*** Block opens ***

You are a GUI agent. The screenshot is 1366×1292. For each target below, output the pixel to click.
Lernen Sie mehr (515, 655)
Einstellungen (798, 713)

*** Block closes ***
*** Block opens ***

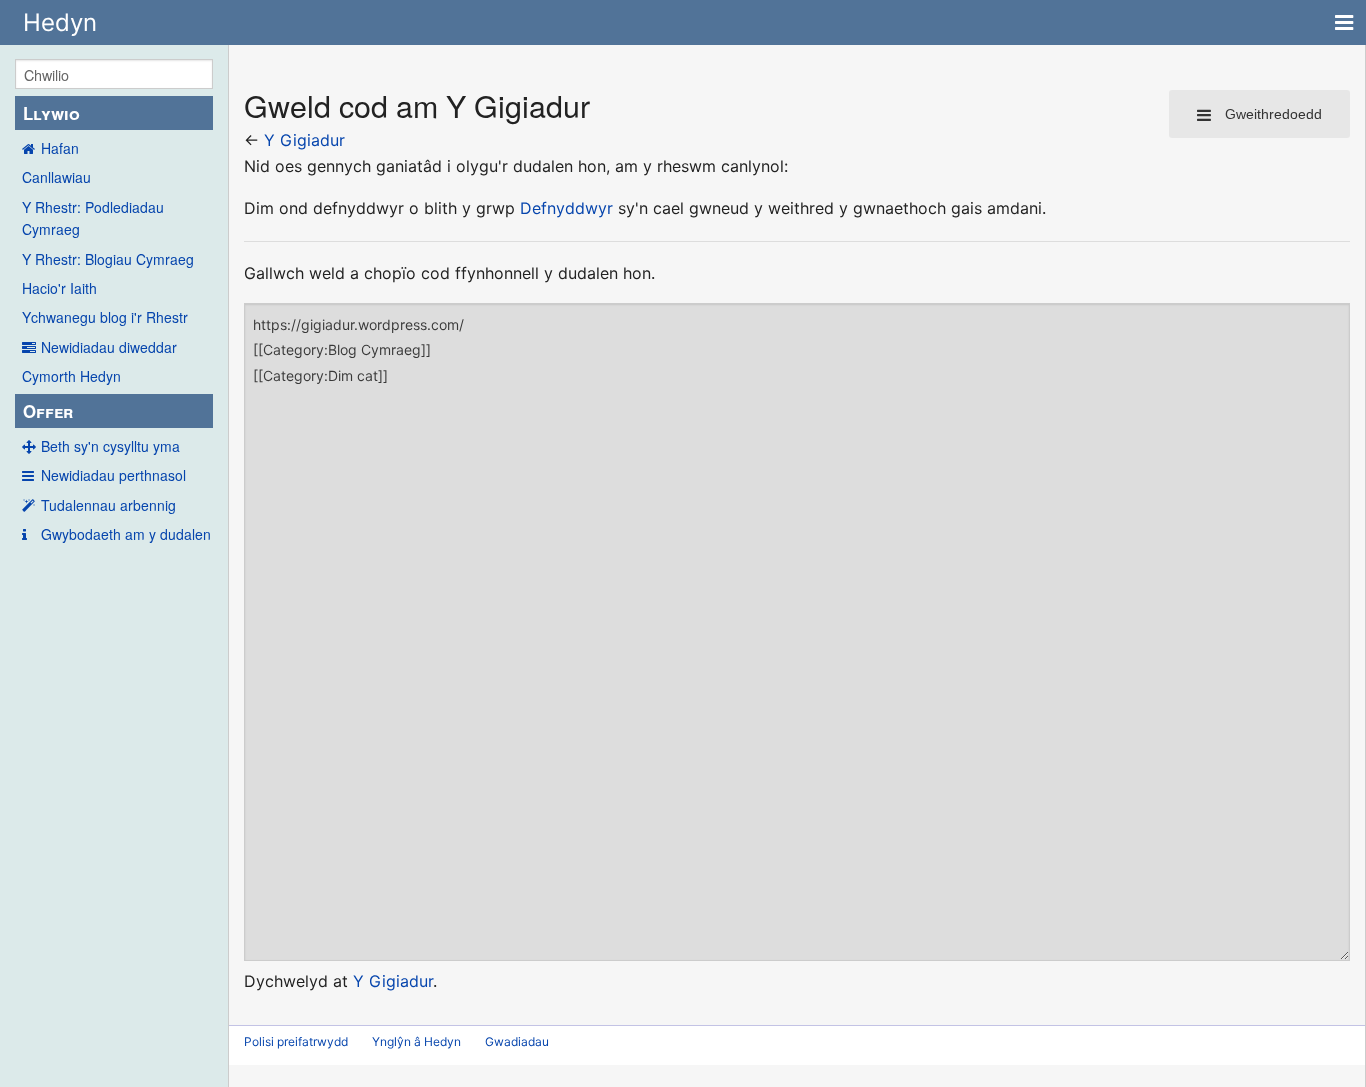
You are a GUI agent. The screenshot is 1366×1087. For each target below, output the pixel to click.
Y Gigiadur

*** Block closes ***
*** Block opens ***

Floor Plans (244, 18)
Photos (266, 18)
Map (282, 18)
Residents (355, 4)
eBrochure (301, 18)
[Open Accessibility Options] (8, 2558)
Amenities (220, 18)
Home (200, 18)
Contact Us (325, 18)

*** Block closes ***

Task objective - Note how many lines of the entries contain the string "each", then give that number by itself.

Answer section - 2